SGST, or State Goods and Services Tax, is one of the categories of Goods and Services Tax (GST) levied by individual states in India. Considered to be one of the biggest tax reforms in India, GST replaced all the complex state and central government tax procedures and brought a uniform tax regime across India. Although it caused panic and confusion in the initial stages of implementation, the benefits it has since offered has made GST increasingly popular among business owners.
There are several benefits which can be availed by a GST-registered business. For starters, a firm that complies with GST norms will stand a better chance at securing a business loan to help with growth/expansion. One can also avail a business loan on Bajaj Markets to avail perks such as flexible repayment tenures, zero collateral, and minimal paperwork. Securing a business loan has never been simpler!
More specifically, the benefits of SGST for business include:
1) Easy Tax Structure: Rather than paying a total of 17 types of taxes, manufacturers and consumers alike simply have to comply with the GST tax laws which can be viewed by clicking on this link.
2) Simple Online Procedure for Filing Tax Returns: The procedure for filing GST returns is very easy and can be taken care of by any computer-savvy business owner.
3) Transparency and Ease of Doing Business: As the tax structure is clearly spelled out, everything is transparent. This reduces red-tapism and scope for corruption and also encourages businesses to pay their taxes honestly.
Let us assume that a trader from Mumbai sells a desktop computer for ₹30,000 to another trader in Pune. The SGST, in such a scenario, will be 14% while the CGST will be 14% (in Maharashtra). As such, the trader must pay ₹4,200 as SGST and ₹4,200 as CGST.
In case the trader from Pune sells the desktop for ₹50,000 to a trader in Bihar, he charges approximately 28% of the IGST to the latter. This is because it is an inter-state transaction. He charges 28% as IGST on the actual price at which he bought the desktop. That is ₹8,400 on ₹30,000, which is paid to the central government as IGST.
The GST regime has brought about transformative changes in India. Being GST-compliant can make a big difference for a business and can even boost its growth. Moreover, it can help an entrepreneur get access to business loans. With loans available for both MSMEs and start-ups, flexibility and personalisation is the name of the game.
Up until July 2017, a multiple indirect tax system existed in India wherein goods and services were taxed at various stages, right from supply to purchase. The tax structure in question was such that it had a cascading effect on everyone included in the supply chain. The likes of your raw material supplier, manufacturer, warehouse packaging department, and retailer paid tax on tax. There were 17 different types of state and central taxes which existed in pre-GST India. These included sales tax, central excise duty, state excise duty, VAT (value-added tax), cess, surcharges, luxury tax, and entertainment tax, among others.
In July 2017, all these indirect taxes were merged into one - GST. While those in the supply chain still have to pay the taxes like before, they are now broken down into SGST (State Goods and Services Tax), CGST (Central Goods and Services Tax), and IGST (Integrated Goods and Services Tax).
1) SGST: Those in the supply chain pay SGST to the government of that state as per the value of goods and services produced and consumed in the same state. For example, a pen manufacturer in Mumbai pays SGST to the Maharashtra government for the manufacture, sale, and use of the product in the state.

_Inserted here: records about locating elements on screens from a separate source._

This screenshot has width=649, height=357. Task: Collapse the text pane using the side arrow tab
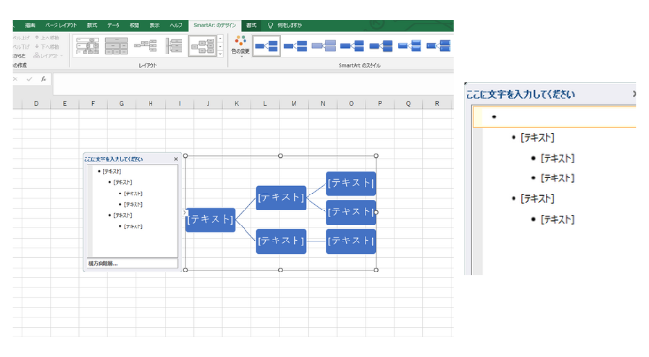click(184, 212)
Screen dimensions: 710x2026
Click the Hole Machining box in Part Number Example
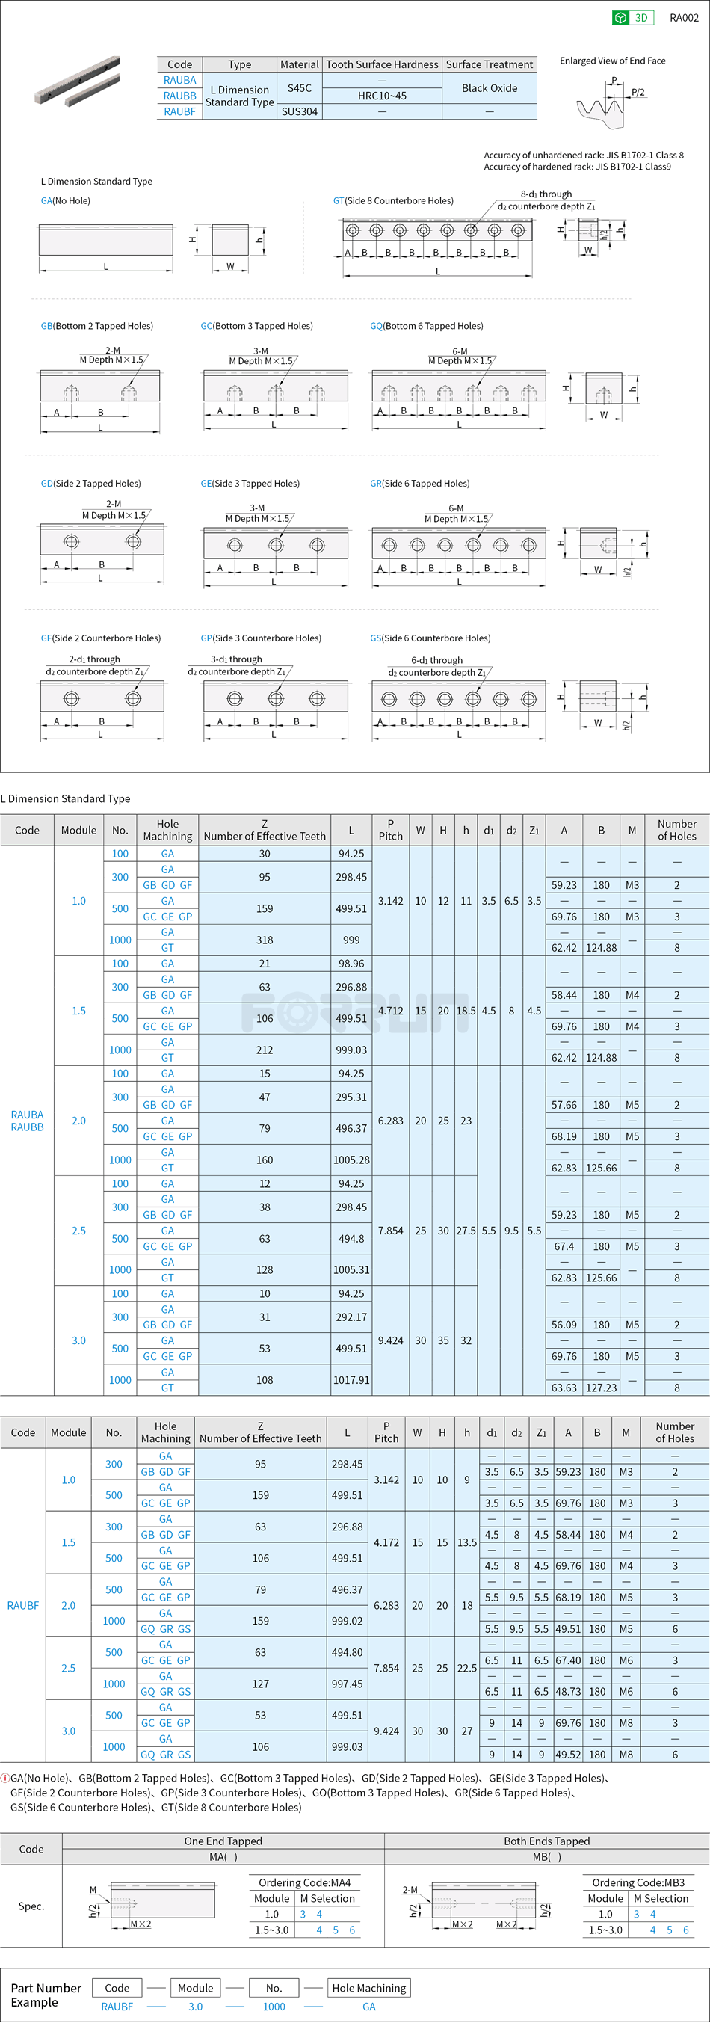pyautogui.click(x=369, y=1987)
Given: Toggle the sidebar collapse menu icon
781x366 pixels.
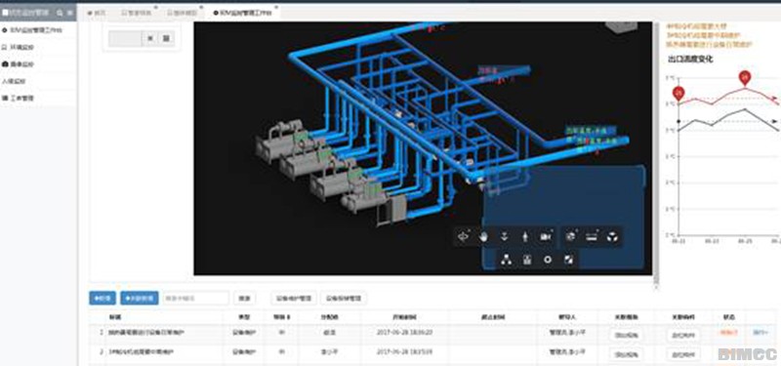Looking at the screenshot, I should (x=69, y=12).
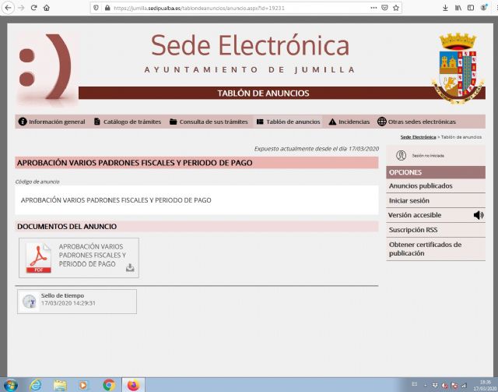This screenshot has height=392, width=498.
Task: Open Internet Explorer from the taskbar
Action: click(x=35, y=385)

2) CGST: The manufacturer in question also has to pay CGST to the central government. For instance, say the GST on a product is 18%; here, the state and the Centre get a total of 9% of SGST and CGST, respectively. This is, once again, levied on the production, supply, and consumption of goods and services within a state.
3) IGST: IGST is paid on goods which are produced in one state but are consumed in another. The IGST goes to the central government, which further shares it with the state where the product is consumed. Thus, if a product is made in Maharashtra, but sold in Gujarat, then the seller has to pay an IGST of 18% to the Centre. The central government then shares the IGST with the Gujarat government.